As we have argued in previous Reviews the commitment to eventual monetary union requires that the domestic inflation rate fall below the European average for some time to ensure a sustainable relationship between the respective price levels. Our projections show the real effective exchange rate depreciating by around 0.75 per cent per annum over the mid-1990s. The adjustment process serves to limit the scope for future fiscal maneouvre and means that unemployment could well remain above 2 million throughout the decade.

In spite of the slow improvement in competitiveness it seems likely that the structural imbalance in UK trade will persist into the 1990s. The trend in the non-oil visible trade balance over the last two decades is shown in Chart 7 and suggests that the trade problems are longstanding with a deficit being experienced in every calendar year over the last two decades. The recent improvement in the trade balance due to the recession appears greater than in 1980/81, but smaller than in the aftermath of the 1974 recession.

Even with the recent improvement in the trade performance of manufactured exports, the visible trade deficit remains in the early 1990s, with the constraints imposed by ERM membership leading to continued pressure on export profit margins and the revival in consumption stimulating further growth in imports of consumer goods.

Part Two. The Forecast in Detail

Our forecasts of growth in consumer spending in 1992 have been below the consensus forecasts for some time. Our current forecast is for growth of 0.9 per cent, some 0.3 per cent below that in the November Review. With real personal disposable income rising by just over 1 per cent, there is little change in the savings ratio. We have also revised our estimate for 1991 downwards, with the latest National Accounts statistics showing a substantial downward revision of over L1 billion to the level of expenditure in the second quarter of last year and activity being more depressed than we had previously anticipated. Indeed without the expenditure switching induced by the rise in VAT in last year's Budget it is likely that expenditure would have shown a fall in each quarter since mid-1990.

As we explain in the introduction to this section, the rise in the savings ratio can be viewed as the counterpart of an attempt by the personal sector to restore its balance sheet towards more normal levels. As yet there is little sign that this adjustment process is coming to an end. Both the number of mortgage approvals and net new mortgage loans fell in the fourth quarter of 1991 and December saw the biggest monthly net repayment of consumer credit debt

since 1976. The balance of respondents in the December survey of financial services by the CBI and Coopers Deloitte expected business with private individuals to fall in the first quarter of this year.

It is likely that the housing market will show a limited recovery in the forthcoming months, helped by the temporary suspension of stamp duty until the middle of August and attempts on the part of lenders to stimulate activity by means of mortgage rate cuts. However with a large overhang of unsold and repossessed properties, prices at the end of 1992 may be little changed from those at the end of 1991.

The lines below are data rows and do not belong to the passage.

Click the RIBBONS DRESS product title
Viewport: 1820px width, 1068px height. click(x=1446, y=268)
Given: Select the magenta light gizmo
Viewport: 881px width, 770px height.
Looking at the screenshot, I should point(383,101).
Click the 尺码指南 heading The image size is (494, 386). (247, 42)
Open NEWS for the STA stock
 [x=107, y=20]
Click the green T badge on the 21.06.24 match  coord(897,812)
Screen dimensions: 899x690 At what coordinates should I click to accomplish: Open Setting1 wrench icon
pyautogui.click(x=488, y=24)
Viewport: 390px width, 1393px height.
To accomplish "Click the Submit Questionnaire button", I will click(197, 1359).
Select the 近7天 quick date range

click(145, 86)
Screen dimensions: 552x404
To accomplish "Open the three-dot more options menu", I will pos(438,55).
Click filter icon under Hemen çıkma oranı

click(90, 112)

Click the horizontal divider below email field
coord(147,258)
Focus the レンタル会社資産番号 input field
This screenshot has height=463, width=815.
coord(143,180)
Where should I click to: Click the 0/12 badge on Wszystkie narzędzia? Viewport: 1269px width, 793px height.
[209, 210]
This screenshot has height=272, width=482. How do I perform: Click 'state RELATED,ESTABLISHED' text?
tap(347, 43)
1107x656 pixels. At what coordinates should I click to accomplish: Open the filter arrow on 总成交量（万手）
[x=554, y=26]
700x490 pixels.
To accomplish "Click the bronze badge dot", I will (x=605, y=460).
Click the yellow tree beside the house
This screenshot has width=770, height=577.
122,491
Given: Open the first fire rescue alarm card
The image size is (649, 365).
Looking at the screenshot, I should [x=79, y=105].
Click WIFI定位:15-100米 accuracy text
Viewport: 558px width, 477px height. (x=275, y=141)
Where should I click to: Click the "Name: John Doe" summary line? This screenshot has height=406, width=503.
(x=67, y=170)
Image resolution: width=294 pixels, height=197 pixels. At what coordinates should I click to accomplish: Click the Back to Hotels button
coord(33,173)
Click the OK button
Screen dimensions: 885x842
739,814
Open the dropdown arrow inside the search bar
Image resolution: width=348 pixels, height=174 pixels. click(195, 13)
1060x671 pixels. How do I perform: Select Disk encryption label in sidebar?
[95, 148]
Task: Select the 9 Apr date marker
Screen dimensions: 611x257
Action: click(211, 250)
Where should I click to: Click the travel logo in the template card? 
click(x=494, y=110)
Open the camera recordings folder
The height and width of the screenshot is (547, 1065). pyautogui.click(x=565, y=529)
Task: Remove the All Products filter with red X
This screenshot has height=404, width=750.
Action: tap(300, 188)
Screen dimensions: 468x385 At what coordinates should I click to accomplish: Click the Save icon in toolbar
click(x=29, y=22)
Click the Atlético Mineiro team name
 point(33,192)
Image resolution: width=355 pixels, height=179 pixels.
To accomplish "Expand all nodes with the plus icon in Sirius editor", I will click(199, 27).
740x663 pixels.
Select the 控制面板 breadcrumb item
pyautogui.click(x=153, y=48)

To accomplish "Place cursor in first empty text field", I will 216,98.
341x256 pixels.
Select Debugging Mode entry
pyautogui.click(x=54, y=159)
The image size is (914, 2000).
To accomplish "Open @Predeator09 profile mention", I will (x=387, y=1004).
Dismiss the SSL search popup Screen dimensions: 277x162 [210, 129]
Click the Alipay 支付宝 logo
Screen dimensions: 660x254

The profile of the gross and net acquisitions of financial assets by the personal sector are shown in Chart 8. Whilst gross financial saving remained fairly constant over the 1980s, net saving fell due to an increase in the level of borrowing. The personal sector has recently moved back into a net financial surplus, which at around 4 percent of GDP is close to the levels of the early 1980s. Our forecast implies that the financial surplus will amount to some 3.7 per cent of GDP in 1992 and 3.3 per cent in 1993.

Overall the projected rise in disposable income over 1992 is little different from that in our November forecast. Although growth may be lower than previously anticipated, the decline in labour income is offset by the effects of the assumed cut in the basic rate of income tax. Net property income may rise by around 3-3.5 per cent over 1992, with a boost in the early part of the year from the annual review of mortgage payments by many building societies. However the overall boost may be lower than widely anticipated as some of the decline in mortgage rates has already been passed on to borrowers (for example, the Halifax building society changed the rates for all borrowers last August). Investment income may also decline with financial institutions having widened the spread between their loan and deposit rates.

Investment and Stockbuilding (Table 3 and 4)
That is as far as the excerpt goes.